By granting the big five "power conferences" more autonomy to make and spend more money, the NCAA board of directors last week dropped pretense and yielded to reality.

Those conferences - the Big Ten, ACC, Big 12, Pac 12 and SEC - will have the ability to set certain rules outside the regulatory purview of the NCAA. One likely change, for example, is that those conferences will authorize stipends to cover athletes' expenses, in addition to their current scholarship packages. Or, they might offer an extra year for academic work after the athletes' athletic eligibility expires.

The latter issue was at the heart of Northwestern University football players' ground-breaking effort to unionize - not for wages, but for the ability to complete their degrees.

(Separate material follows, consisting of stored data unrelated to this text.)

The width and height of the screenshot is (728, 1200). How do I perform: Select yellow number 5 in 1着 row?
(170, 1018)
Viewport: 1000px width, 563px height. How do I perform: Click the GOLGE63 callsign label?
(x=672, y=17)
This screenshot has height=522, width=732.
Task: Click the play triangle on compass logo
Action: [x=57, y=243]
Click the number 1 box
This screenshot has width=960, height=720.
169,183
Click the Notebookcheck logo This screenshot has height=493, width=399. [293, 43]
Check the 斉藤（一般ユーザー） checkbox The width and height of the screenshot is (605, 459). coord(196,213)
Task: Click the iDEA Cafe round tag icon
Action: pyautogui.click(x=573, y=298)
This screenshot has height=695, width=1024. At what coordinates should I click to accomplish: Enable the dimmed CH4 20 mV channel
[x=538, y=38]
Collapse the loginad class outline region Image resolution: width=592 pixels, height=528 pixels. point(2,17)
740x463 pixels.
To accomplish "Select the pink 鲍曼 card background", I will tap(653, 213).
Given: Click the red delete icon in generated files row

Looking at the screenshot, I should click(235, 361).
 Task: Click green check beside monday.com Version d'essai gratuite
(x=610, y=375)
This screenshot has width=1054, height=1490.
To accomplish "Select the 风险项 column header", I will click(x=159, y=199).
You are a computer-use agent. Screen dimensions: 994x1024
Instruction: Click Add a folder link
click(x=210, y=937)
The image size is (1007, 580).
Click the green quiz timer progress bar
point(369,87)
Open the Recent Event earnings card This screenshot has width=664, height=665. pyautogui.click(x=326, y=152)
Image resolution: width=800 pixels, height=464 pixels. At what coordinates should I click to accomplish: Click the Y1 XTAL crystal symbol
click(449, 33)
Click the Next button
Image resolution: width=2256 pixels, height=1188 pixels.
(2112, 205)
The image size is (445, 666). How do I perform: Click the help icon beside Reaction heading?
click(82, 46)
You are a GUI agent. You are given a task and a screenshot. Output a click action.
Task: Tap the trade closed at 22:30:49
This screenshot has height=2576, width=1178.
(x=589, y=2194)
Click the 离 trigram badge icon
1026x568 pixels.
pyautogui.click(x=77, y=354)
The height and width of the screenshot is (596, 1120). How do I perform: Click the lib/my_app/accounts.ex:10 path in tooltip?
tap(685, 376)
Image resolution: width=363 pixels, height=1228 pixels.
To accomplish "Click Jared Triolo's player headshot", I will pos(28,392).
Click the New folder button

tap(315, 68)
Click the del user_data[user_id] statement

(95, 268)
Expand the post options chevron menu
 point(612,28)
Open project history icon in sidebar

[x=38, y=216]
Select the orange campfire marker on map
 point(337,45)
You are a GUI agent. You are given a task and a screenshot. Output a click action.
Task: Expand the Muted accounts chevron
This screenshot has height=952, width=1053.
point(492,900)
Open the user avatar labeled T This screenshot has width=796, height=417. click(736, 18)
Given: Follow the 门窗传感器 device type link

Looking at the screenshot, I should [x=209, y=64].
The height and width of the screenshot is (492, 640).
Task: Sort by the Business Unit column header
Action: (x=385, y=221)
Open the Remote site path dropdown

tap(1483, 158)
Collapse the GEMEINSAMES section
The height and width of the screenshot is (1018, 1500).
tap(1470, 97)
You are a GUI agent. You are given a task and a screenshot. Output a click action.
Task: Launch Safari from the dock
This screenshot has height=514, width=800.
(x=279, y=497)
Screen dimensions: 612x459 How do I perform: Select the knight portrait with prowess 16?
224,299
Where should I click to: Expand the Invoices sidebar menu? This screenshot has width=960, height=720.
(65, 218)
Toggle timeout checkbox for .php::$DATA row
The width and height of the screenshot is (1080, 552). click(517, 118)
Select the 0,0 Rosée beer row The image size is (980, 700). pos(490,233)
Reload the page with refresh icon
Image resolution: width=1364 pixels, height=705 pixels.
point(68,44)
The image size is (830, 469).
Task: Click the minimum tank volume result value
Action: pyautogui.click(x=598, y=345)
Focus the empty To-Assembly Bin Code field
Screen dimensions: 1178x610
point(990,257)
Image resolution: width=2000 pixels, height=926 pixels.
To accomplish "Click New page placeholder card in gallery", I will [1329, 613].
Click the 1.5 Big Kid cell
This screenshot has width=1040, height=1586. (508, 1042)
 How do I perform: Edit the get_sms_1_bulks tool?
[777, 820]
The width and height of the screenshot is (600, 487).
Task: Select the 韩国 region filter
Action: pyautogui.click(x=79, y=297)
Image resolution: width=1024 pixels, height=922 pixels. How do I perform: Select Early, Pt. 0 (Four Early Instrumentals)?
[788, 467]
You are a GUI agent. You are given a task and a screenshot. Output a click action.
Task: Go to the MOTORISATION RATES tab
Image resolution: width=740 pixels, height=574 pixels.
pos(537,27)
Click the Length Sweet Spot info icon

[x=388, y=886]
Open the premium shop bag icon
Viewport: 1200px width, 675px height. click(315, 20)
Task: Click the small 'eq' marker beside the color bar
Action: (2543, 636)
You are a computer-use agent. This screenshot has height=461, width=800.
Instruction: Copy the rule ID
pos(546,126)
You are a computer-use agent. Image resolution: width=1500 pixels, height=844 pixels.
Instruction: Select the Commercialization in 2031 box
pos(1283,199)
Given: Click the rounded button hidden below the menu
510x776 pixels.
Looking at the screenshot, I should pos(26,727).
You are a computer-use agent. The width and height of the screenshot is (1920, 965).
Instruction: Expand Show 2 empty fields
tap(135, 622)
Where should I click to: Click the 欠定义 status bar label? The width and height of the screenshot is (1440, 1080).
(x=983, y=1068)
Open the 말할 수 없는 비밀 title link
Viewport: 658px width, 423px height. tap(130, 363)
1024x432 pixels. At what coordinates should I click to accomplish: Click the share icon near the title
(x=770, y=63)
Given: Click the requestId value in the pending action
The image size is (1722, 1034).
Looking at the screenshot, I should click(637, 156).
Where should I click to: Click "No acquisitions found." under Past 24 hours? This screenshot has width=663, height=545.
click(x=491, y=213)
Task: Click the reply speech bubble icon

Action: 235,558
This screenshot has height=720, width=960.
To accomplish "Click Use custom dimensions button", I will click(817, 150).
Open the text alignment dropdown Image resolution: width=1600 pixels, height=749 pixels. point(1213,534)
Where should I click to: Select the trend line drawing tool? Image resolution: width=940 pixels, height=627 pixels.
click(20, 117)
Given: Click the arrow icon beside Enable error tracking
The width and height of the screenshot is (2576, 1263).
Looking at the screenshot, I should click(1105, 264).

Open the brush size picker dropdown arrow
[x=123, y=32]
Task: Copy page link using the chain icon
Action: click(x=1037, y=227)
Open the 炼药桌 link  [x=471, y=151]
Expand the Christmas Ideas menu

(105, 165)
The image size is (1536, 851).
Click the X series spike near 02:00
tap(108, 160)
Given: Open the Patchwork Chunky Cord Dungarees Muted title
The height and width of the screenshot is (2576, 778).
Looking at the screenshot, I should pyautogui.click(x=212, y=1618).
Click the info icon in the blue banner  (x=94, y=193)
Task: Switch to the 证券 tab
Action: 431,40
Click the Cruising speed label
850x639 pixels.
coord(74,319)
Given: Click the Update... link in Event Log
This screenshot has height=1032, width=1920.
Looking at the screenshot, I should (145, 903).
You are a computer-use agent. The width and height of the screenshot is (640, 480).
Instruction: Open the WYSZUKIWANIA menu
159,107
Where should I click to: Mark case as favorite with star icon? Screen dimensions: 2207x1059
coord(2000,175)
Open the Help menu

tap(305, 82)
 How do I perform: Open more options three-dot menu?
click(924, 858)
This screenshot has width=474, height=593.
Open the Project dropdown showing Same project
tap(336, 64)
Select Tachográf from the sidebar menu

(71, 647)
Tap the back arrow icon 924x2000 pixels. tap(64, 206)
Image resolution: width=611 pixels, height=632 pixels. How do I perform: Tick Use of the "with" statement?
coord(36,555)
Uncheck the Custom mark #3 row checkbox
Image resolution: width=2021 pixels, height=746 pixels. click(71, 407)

As a practical matter, the change will apply most directly to football, the most expensive and most lucrative sport. Football and basketball fund most of the other "non-revenue" sports in the major conferences. The NCAA will retain fundamental control of basketball through its ownership of the "March Madness" championship tournament, from which it derives most of its operating revenue.

The NCAA also will retain its enforcement authority relative to academic eligibility, although the new arrangement does not address the haphazard and inequitable way that the NCAA has handled those matters.

Like most other things involving big-time college sports, this is about money. But at least it seems to indicate that more of it will go toward athletes' welfare.